To find the length of the base, we can substitute h = 6 into our earlier equation:
Base = 6 + 5 = 11 cm.
So, the height of the triangle is 6 cm, and the length of the base is 11 cm.
Let's assume the height of the triangle is 'h' cm.
According to the given information, the base of the triangle is 5 cm greater than the height. Therefore, the length of the base is 'h + 5' cm.
The area of a triangle can be calculated using the formula:
Area = (1/2) * base * height
Substituting the given values:
33 cm^2 = (1/2) * (h + 5) cm * h cm
Now we can solve for 'h' by simplifying the equation and solving the quadratic equation:
33 = (1/2) * (h^2 + 5h)
66 = h^2 + 5h
h^2 + 5h - 66 = 0
Factoring this quadratic equation, we get:
(h - 6)(h + 11) = 0
Therefore, the possible solutions are:
h - 6 = 0 or h + 11 = 0
Solving these equations separately, we find:
h = 6 or h = -11
Since height cannot be negative, the height of the triangle is 6 cm.

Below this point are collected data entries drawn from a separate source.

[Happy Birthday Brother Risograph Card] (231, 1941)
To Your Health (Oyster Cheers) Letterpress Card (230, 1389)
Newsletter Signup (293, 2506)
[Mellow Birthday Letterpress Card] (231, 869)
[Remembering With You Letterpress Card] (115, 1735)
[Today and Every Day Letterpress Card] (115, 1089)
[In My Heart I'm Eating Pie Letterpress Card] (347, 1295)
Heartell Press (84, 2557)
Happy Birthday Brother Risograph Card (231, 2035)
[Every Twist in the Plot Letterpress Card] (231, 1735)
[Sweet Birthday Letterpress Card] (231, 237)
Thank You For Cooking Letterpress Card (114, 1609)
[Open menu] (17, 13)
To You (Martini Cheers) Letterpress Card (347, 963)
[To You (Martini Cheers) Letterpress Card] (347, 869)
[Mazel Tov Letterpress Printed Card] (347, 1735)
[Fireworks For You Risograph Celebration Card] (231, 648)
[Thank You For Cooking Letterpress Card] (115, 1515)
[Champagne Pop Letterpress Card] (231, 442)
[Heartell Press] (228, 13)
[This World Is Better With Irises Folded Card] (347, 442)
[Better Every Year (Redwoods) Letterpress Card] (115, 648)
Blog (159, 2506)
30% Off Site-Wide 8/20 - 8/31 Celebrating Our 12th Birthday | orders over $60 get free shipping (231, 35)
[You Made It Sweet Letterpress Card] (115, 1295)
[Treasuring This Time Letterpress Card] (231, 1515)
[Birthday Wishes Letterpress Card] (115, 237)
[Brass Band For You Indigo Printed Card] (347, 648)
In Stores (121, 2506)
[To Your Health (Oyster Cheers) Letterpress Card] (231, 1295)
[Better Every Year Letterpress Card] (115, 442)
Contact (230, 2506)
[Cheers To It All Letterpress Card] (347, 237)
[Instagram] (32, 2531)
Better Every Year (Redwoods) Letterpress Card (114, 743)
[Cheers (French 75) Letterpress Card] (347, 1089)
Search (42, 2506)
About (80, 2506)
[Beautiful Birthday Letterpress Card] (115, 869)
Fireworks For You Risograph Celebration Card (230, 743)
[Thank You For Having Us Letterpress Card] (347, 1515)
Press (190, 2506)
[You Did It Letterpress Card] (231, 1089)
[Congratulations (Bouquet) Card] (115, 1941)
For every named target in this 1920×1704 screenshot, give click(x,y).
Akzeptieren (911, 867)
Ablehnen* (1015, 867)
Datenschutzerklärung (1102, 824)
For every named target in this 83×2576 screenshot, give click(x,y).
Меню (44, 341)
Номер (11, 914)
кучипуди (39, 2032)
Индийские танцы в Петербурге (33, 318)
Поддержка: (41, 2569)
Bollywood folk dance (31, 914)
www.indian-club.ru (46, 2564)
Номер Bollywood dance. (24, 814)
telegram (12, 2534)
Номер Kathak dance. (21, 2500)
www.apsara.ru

Now we can find the base of the triangle:
base = h + 5 = 6 + 5 = 11 cm
Therefore, the height of the triangle is 6 cm and the length of the base is 11 cm.
To find the height and length of the base of the triangle, we can use the formula for the area of a triangle:
Area = (base * height) / 2
Given that the area is 33 cm^2, we can rewrite the formula as:
33 = (base * height) / 2
Next, we are given that the base of the triangle is 5 cm greater than the height. We can represent this relationship as:
base = height + 5
Substituting this expression for base into the equation, we have:
33 = ((height + 5) * height) / 2
To solve this equation for the height, we can multiply both sides by 2 to get rid of the fraction:
66 = (height + 5) * height
Expanding the equation, we have:
66 = height^2 + 5height
Rearranging the equation to make it a quadratic equation, we have:
height^2 + 5height - 66 = 0
Now we can solve this equation by factoring or using the quadratic formula. Let's use factoring:
(height + 11)(height - 6) = 0
Setting each factor equal to zero, we have:
height + 11 = 0 or height - 6 = 0
Solving for height in each equation, we get:
height = -11 or height = 6
Since the height of a triangle cannot be negative, we can discard the negative value. Therefore, the height of the triangle is 6 cm.
To find the length of the base, we can substitute the value of height into the expression for base:
base = height + 5 = 6 + 5 = 11 cm
So, the height of the triangle is 6 cm and the base of the triangle is 11 cm.